Supreme Court Hears Arguments on Foreign Lost Profits Case

Justices to decide whether to allow damages suffered abroad for domestic patent infringement

U.S. Supreme Court

One of this year’s most-watched patent cases held oral arguments at the U.S. Supreme Court. Depending on how broadly the court rules, the outcome could have a major impact on global businesses and patent owners.

The Supreme Court heard arguments April 16 in WesternGeco v. ION Geophysical Corporation, a dispute over oil drilling technology patents that culminated in a nearly $100 million jury award for lost profits stemming from infringement. 


Those lost profits, however, were earned outside the U.S. through contracts using the infringing products, and the Federal Circuit Court of Appeals held that WesternGeco wasn’t entitled to those profits under 35 U.S.C. §271(f). 

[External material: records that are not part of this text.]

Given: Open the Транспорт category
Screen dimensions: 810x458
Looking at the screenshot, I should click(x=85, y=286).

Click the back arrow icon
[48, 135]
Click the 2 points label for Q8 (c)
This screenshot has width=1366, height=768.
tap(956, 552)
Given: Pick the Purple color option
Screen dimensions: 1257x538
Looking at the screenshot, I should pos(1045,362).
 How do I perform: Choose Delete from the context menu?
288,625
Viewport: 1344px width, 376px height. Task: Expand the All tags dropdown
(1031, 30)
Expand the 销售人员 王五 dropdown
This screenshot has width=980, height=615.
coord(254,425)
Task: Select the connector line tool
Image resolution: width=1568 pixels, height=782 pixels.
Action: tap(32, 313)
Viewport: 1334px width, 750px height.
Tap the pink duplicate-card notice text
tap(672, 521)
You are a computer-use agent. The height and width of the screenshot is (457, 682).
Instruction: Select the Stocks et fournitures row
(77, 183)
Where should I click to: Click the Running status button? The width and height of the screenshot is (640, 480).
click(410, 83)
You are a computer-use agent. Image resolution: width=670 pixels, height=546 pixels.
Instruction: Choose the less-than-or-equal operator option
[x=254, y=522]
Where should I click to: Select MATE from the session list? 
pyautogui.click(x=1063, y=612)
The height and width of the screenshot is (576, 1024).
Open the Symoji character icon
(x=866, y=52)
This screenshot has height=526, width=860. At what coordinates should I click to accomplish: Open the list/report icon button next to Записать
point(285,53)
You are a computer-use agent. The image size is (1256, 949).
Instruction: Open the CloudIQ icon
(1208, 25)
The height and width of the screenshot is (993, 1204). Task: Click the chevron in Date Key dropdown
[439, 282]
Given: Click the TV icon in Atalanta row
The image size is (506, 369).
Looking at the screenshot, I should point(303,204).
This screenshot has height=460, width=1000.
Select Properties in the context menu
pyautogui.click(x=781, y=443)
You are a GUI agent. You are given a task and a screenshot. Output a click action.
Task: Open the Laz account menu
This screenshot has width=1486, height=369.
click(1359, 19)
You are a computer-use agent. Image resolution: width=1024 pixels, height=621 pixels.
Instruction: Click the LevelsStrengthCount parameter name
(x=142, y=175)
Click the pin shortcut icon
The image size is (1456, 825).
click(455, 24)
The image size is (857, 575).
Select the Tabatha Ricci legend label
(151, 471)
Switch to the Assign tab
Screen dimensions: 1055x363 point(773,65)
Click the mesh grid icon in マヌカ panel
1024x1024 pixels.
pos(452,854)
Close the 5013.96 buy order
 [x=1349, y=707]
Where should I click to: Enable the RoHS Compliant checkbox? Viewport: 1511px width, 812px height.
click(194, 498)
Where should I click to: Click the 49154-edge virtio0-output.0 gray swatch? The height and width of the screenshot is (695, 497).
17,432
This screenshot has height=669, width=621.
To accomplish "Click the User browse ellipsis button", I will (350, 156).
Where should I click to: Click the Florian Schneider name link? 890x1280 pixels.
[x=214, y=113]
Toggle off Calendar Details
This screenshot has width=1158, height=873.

The Supreme Court could issue a ruling that could give companies the wherewithal to seek patent infringement damages overseas in certain situations. 

35 U.S. Code § 271(f) prohibited the practice of producing parts of another’s patented invention and sending them outside the U.S. with the intent that they be assembled for a purpose that would infringe on the patent. 

That amendment, which Congress enacted in 1984, closed a loophole that was exposed in the Supreme Court’s 1972 decision Deepsouth Packing Co. v. Laitram Corp. Another part of the statute, Section 271(a), didn’t cover the export of components as an infringing act if they weren’t first assembled in the U.S., the court held.

WesternGeco is a company that manufactures and uses a device that surveys the ocean floor for oil and gas drilling sites. ION manufactured a device that WesternGeco claimed infringed on five of its patents, but instead of using the device itself, ION sold it to surveying companies.

A federal jury found ION’s infringement to be subjectively reckless and awarded WesternGeco $12.5 million in reasonable royalties and $93.4 million in lost profits. 

The lost profits amount came from the contracts that WesternGeco would have won but for the foreign companies who, using ION’s infringing device, won the contracts instead, as the jury found.

ION appealed, and the Federal Circuit Court of Appeals reversed the award, saying that WesternGeco can’t recover lost profits for foreign uses of its patented device under U.S. patent law.

The WesternGeco-ION scenario — where a company manufactures components and exports them with the intent they be used for activity that would infringe on a patent — is a rare one. But the court could decide that the damages provision of U.S.C. 35 § 285 could have extraterritorial reach, which could vastly increase the legal exposure of companies that do business globally.

Some justices on the court showed reluctance in doing that, however. Justice Stephen Breyer spoke his concerns about the international implications, and “the chaos that would ensue” if 10 or more countries had laws with extraterritorial damages like WesternGeco proposes, and parts of a patented device were manufactured in those countries and sent to the U.S. for assembly.

Breyer offered up proximate cause as the limiting principle — that is, the patent owner can recover the foreign lost profits, but only if it can show it would have earned that money but for the infringing activity abroad.

Justice Neil Gorsuch expressed skepticism to the WesternGeco lawyer’s argument that his client was entitled to the lost profits. “But you don’t have a — a monopoly, a lawful monopoly, to use this technology abroad. That doesn’t belong to you. That’s outside the patent laws. And so why would you get lost profits by — because of a third party’s use entirely abroad?” Gorsuch asked.

WesternGeco’s lawyer’s reply was that his client wasn’t seeking damages for the assembly of the infringing device — which was built overseas — but for the “foreseeable consequences” of ION’s manufacture and export from U.S. soil. In this case, the foreseeable consequences were that foreign companies would use the device to win business that WesternGeco would have otherwise, according to WesternGeco.

Richard Marsh, a partner in Faegre Baker Daniels’ Denver office who practices patent law, said there’s a general sense that the Supreme Court is looking to reverse the Federal Circuit. 

The court is known for applying a more generalist view to patent issues and looks less favorably on interpretations of law that seem to apply only to patents. “One of the more compelling arguments for reversal … is the damages aspect doesn’t have a stop at the border for normal torts,” Marsh said.

“What’s open for debate here is how far they’re going to go” in making foreign lost profits recoverable under patent law, Marsh said. 

The court could issue a decision that declares lost profits outside the U.S. are available subject to proximate cause, and then explain what that means in the patent context.

If that happens, Marsh said, American companies might have to reconsider how they structure some international business deals so that if a party sues them for infringement, they can argue that any foreign damages are beyond the scope of what proximate cause would entail.

Proximate cause, however, is notoriously difficult to prove and would be no less challenging in a patent infringement damages context, Marsh said. But having foreign lost profits on the table in a patent dispute can up the pressure for settlement. 

The additional potential damages can create that much more leverage for patent owners in negotiations, Marsh said. But the implications wouldn’t end there.

“If foreign sales are now available for damages, then that opens up new avenues for discovery,” Marsh said, and that would become “a major pain” for litigants.